Codespaces Limitations

Feature Status Notes
Docker / kind clusters ✅ Works Docker-in-Docker feature enabled
Frontend + Backend ✅ Works Ports auto-forwarded
OpenAI / Gemini chat ✅ Works Set API keys in .env
Ollama (local LLM) ⚠️ Slow No GPU in standard Codespaces; ~60s per response on CPU
Port forwarding ✅ Auto Ports 3000, 8000, 8765-8767 configured

Codespaces Troubleshooting

Issue Fix
Setup script didn't run Run manually: bash .devcontainer/setup.sh
Docker not working Rebuild container: Command Palette → Codespaces: Rebuild Container
kind clusters not reachable Wait 10s after start.sh, then retry — API server needs time in DinD
.env not found cp .env.example .env
Services won't start rm -f .run/*.pid && ./start.sh

Project Structure

This project contains the Artifact MCP server used to generate kind cluster config YAML files and (optionally) deploy clusters from those generated artifacts.

Files

  • Artifact_mcp.py: MCP/CLI server script
  • cluster_input.json: expected input
  • cluster_input_new.json: candidate input for deviation checks
  • generated-kind-configs/: generated YAML output
  • artifact_mcp.log: MCP server runtime log

Quick Health Checks

Check if kind clusters exist:

kind get clusters

Check node readiness for all clusters:

for c in c1 c2 c3 c4; do
  echo "=== kind-$c ==="
  kubectl --context kind-$c get nodes -o wide || true
done

Check Artifact MCP server process and endpoint:

pgrep -af "Artifact_mcp.py serve" || true
curl -I http://127.0.0.1:8765/sse

Generate Config Files

python3 Artifact_mcp.py generate \
  --input cluster_input.json \
  --output-dir ./generated-kind-configs

Deploy/Rebuild Clusters with Live Debug Output

Use --verbose to print progress messages for each step:

python3 Artifact_mcp.py deploy \
  --input cluster_input.json \
  --output-dir ./generated-kind-configs \
  --recreate \
  --verbose

What --verbose shows:

  • cluster start banner
  • delete step (when --recreate is used)
  • create step and streamed kind output
  • resource limit update step
  • per-cluster success/failure
  • final summary

Save Progress Logs to a File

python3 Artifact_mcp.py deploy \
  --input cluster_input.json \
  --output-dir ./generated-kind-configs \
  --recreate \
  --verbose 2>&1 | tee rebuild.log

Common Recovery Steps

If API server is unreachable (connection refused):

  1. Ensure Docker is running and accessible.
  2. Rebuild clusters from input file.
  3. Re-check contexts and node status.

Commands:

python3 Artifact_mcp.py deploy \
  --input cluster_input.json \
  --output-dir ./generated-kind-configs \
  --recreate \
  --verbose

If Docker permission errors appear:

sudo chmod 666 /var/run/docker.sock

Deviation Check Example

Compare expected and candidate inputs:

diff -u cluster_input.json cluster_input_new.json

Then regenerate/deploy only after deviations are approved.

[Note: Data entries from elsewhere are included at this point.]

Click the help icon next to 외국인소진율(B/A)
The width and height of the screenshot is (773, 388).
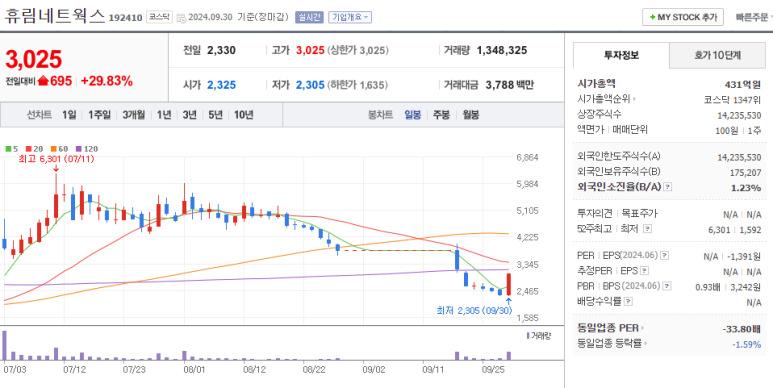pos(668,187)
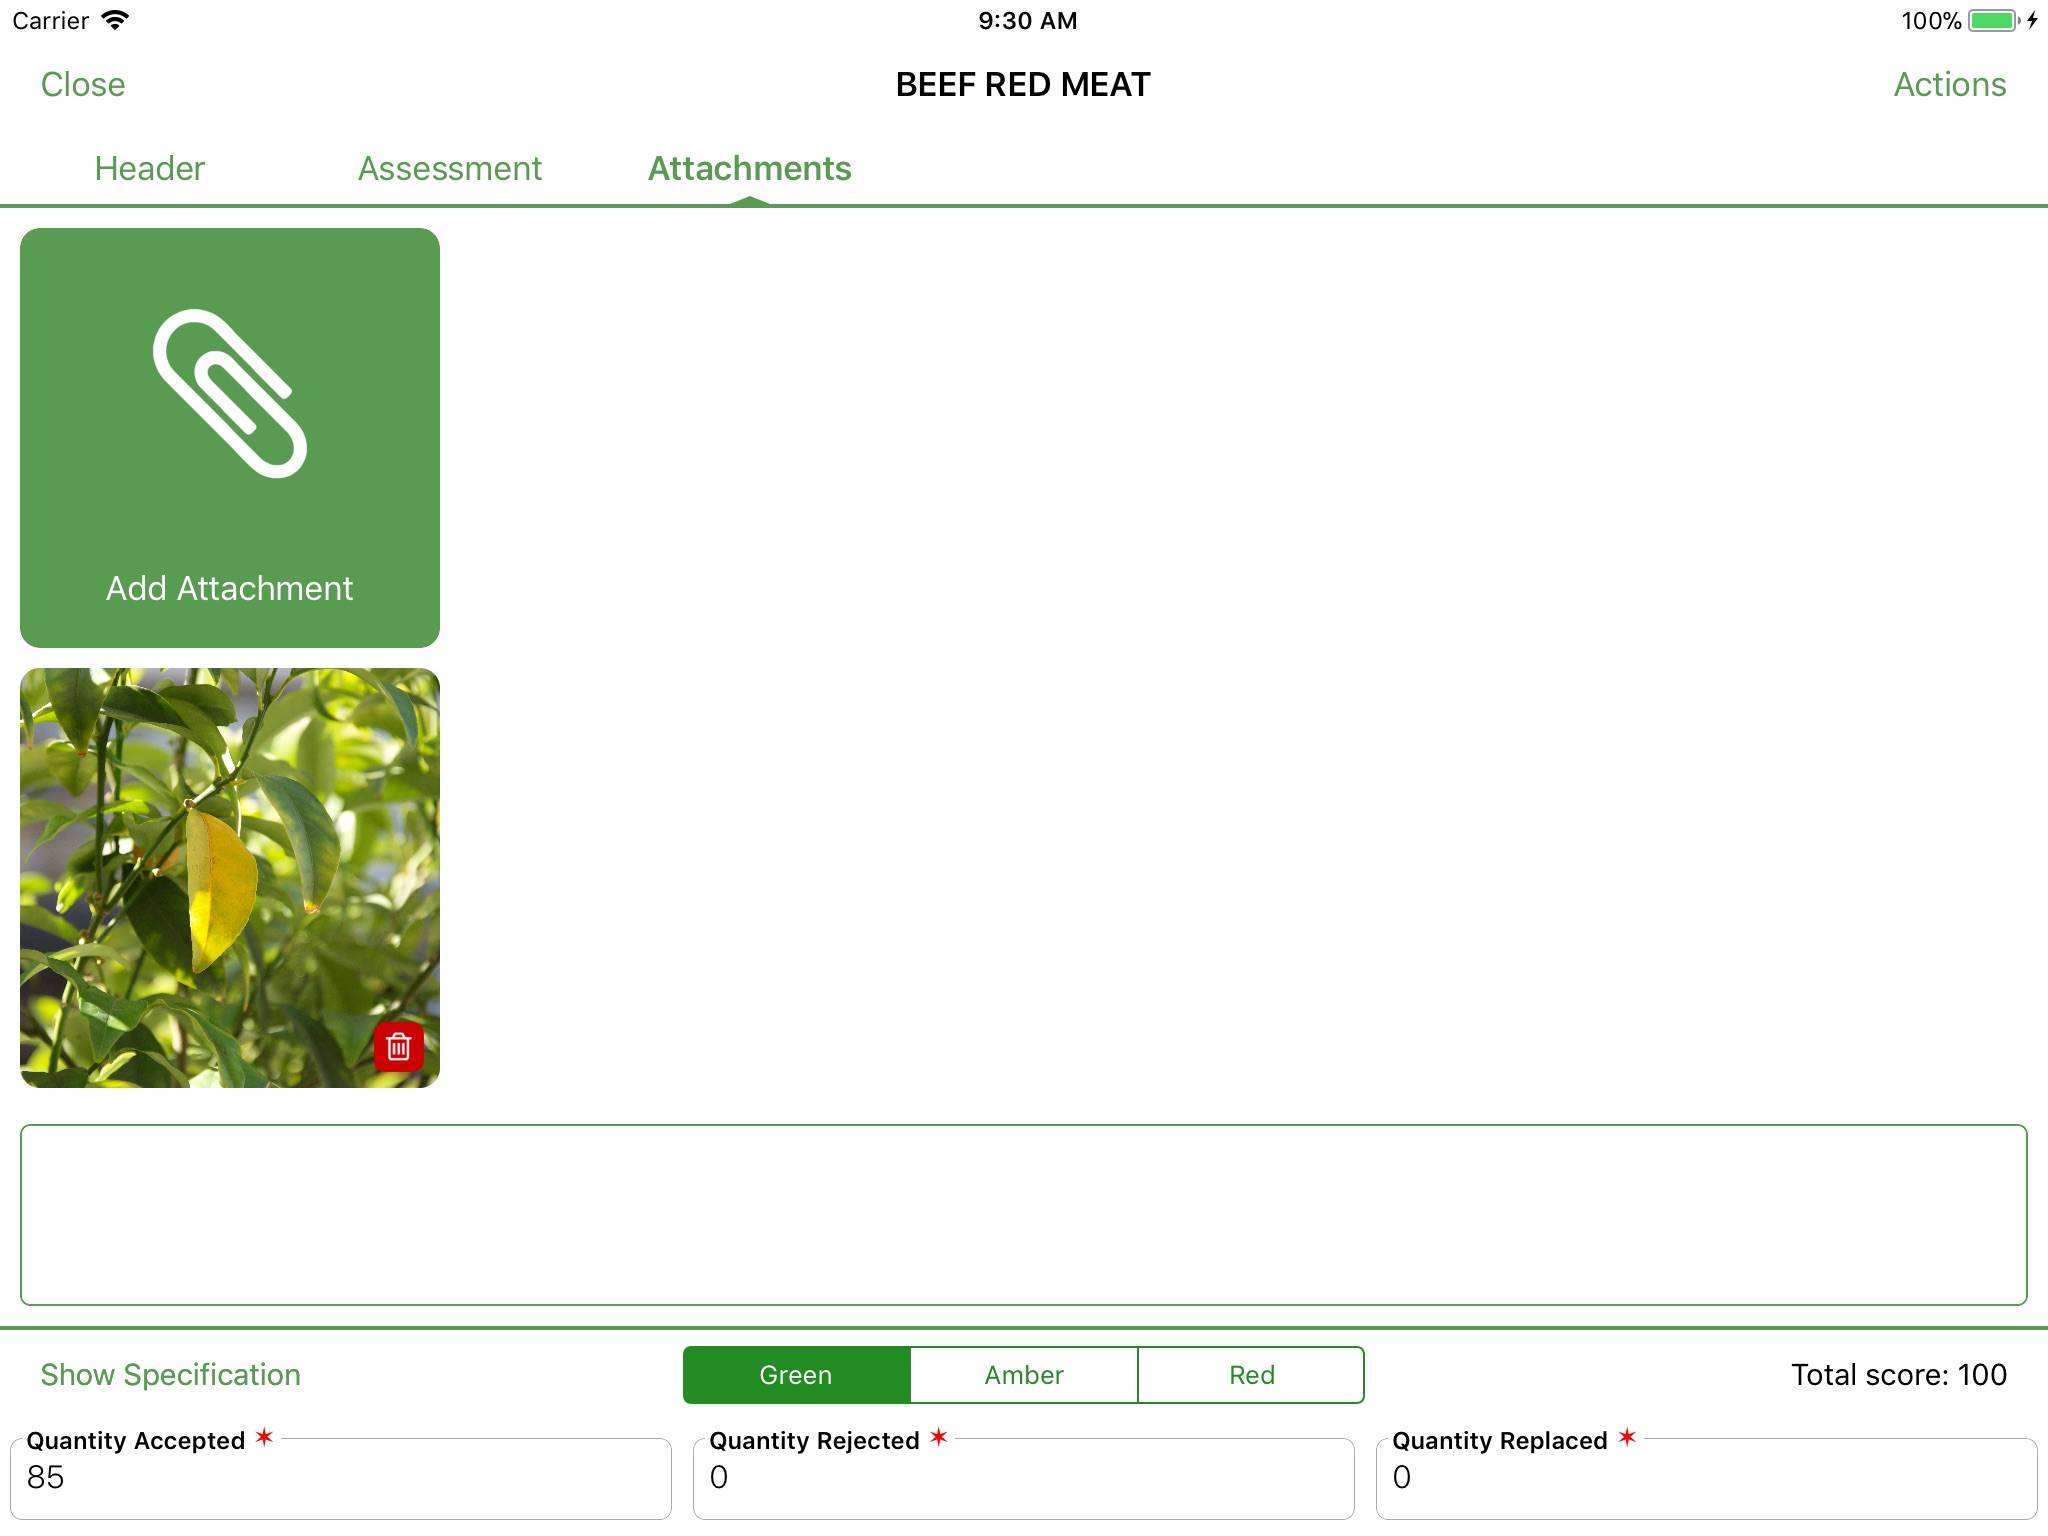Switch to the Assessment tab
2048x1536 pixels.
pos(450,168)
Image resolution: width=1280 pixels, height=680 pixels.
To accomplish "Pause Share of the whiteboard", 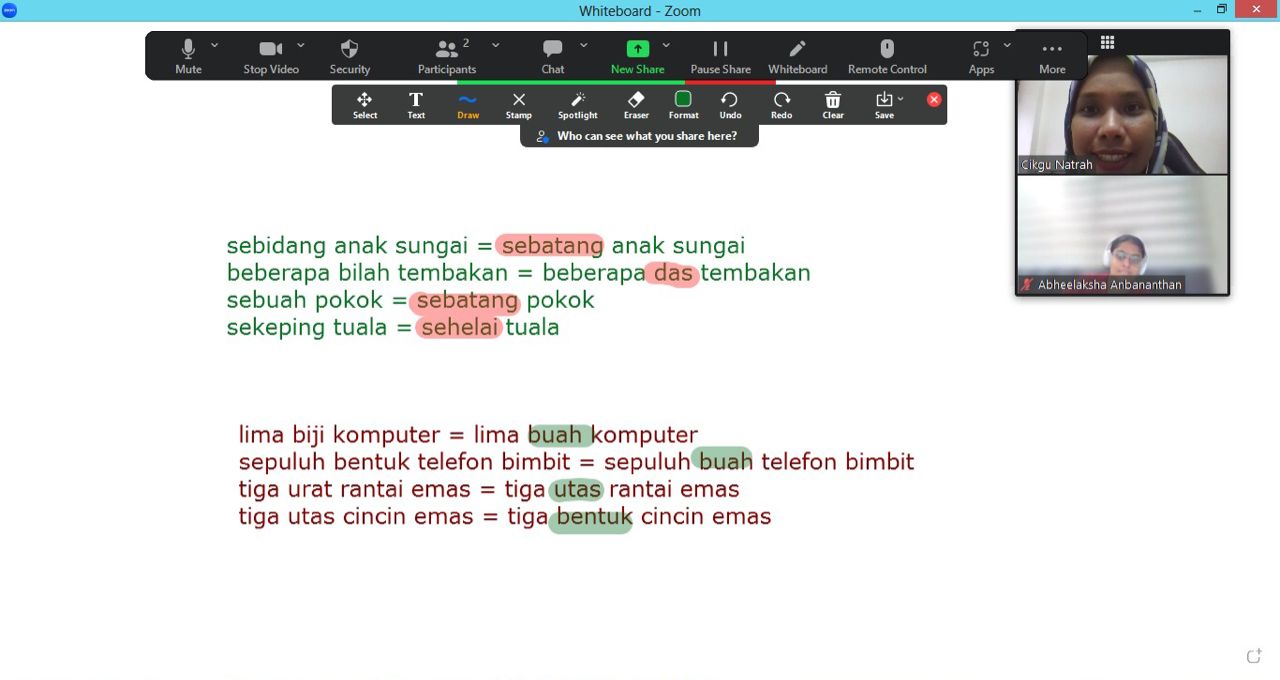I will 720,56.
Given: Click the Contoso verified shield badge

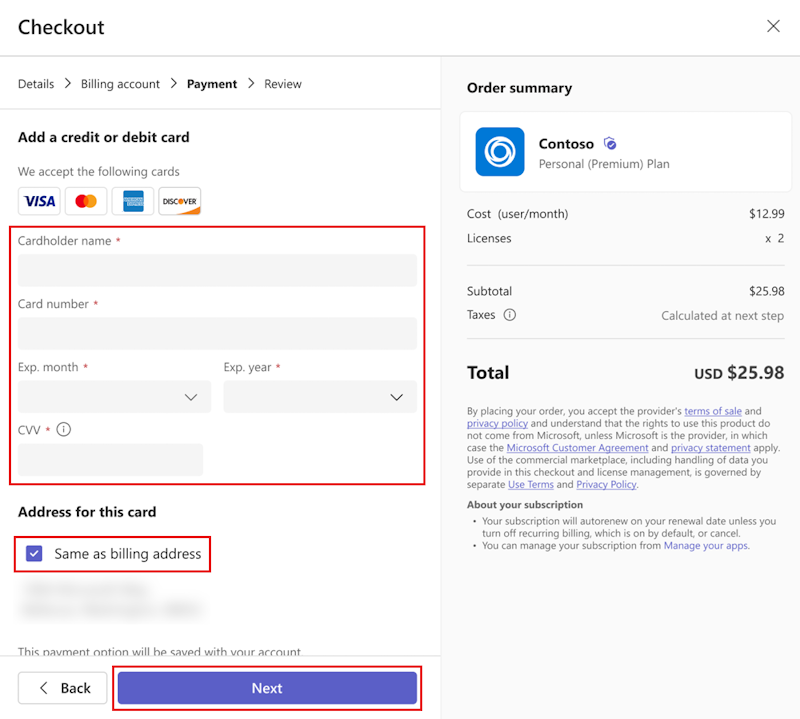Looking at the screenshot, I should 610,144.
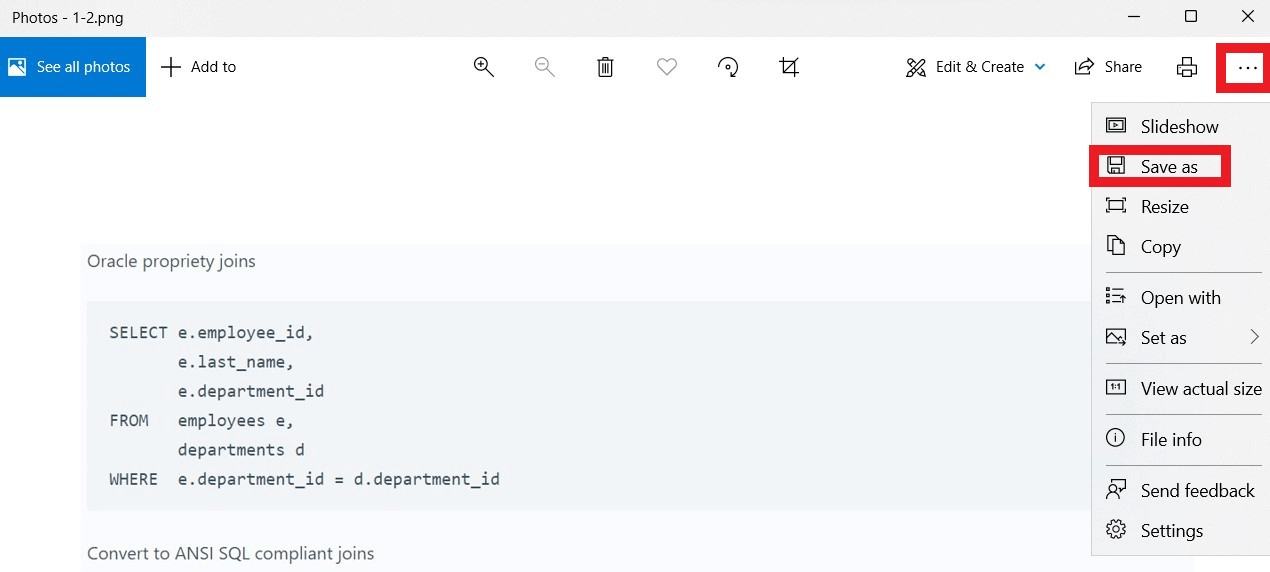Click the zoom out magnifier icon
Image resolution: width=1270 pixels, height=572 pixels.
point(545,67)
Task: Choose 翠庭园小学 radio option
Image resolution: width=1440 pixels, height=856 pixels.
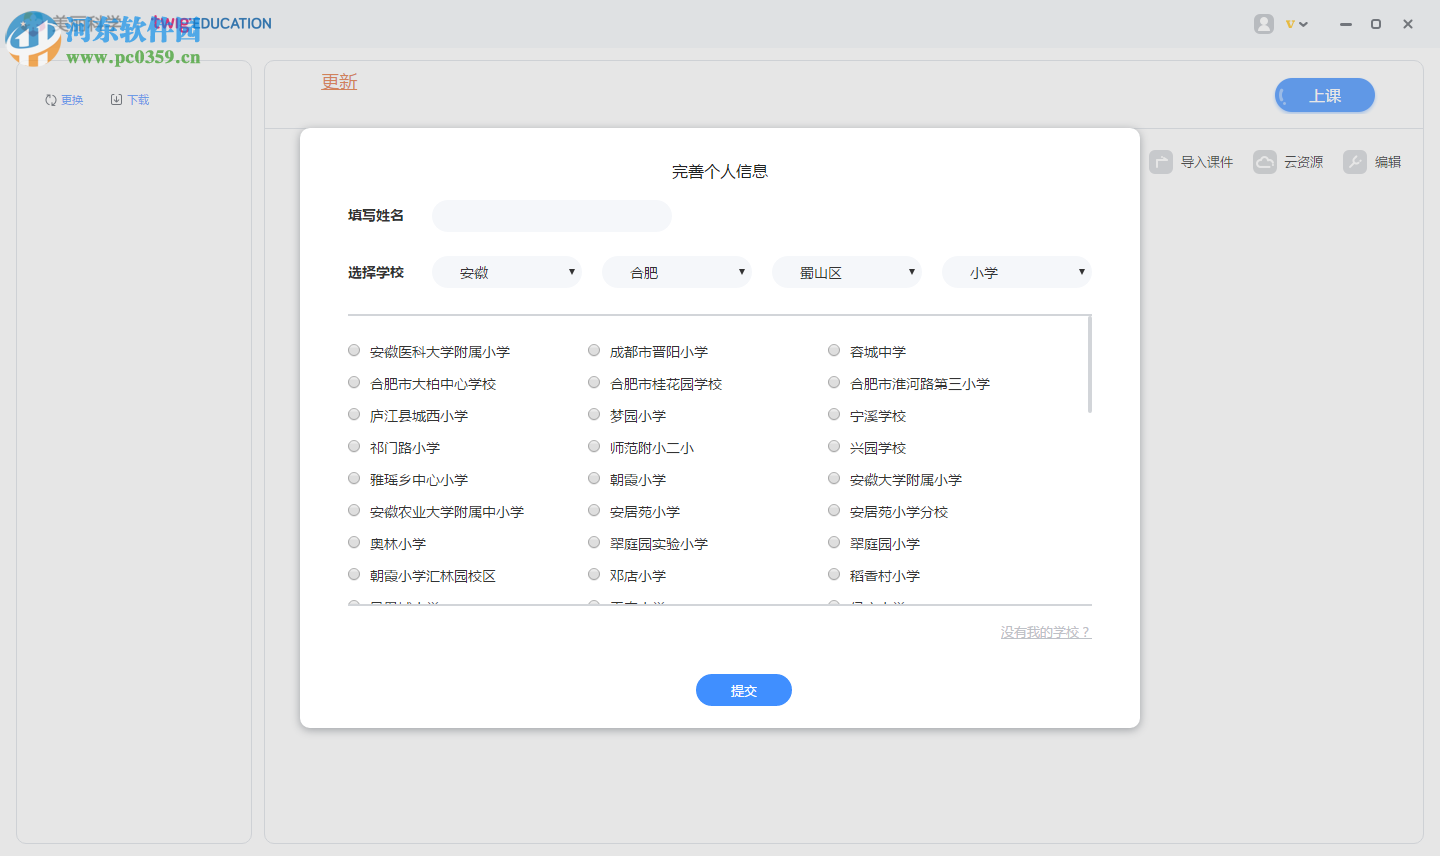Action: click(834, 541)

Web Dashboard (React + FastAPI)

The web UI is now available and wired to Deployment/Deviation logic.

  • Frontend: ../webapp (Vite on port 3000)
  • Backend: ../webapp/backend/main.py (FastAPI on port 8000)
  • MCP logic imported directly from this folder (MCP_Agents)

Components Implemented

  • ClusterPanel.jsx: top-level Clusters tab with Greenfield/Brownfield sub-tabs
  • GreenfieldPanel.jsx: release-based cluster deployment and delete actions
  • BrownfieldPanel.jsx: cluster deviation analysis and release-to-release diff
  • AppDeviationPanel.jsx: top-level Applications tab with Greenfield/Brownfield sub-tabs
  • AppGreenfieldPanel.jsx: release-based application deployment with release badge detection
  • AppBrownfieldPanel.jsx: application deviation scan, per-app fix, and bulk "Fix All"
  • ChatBox.jsx: AI assistant chat — provider selection (no API keys on the UI)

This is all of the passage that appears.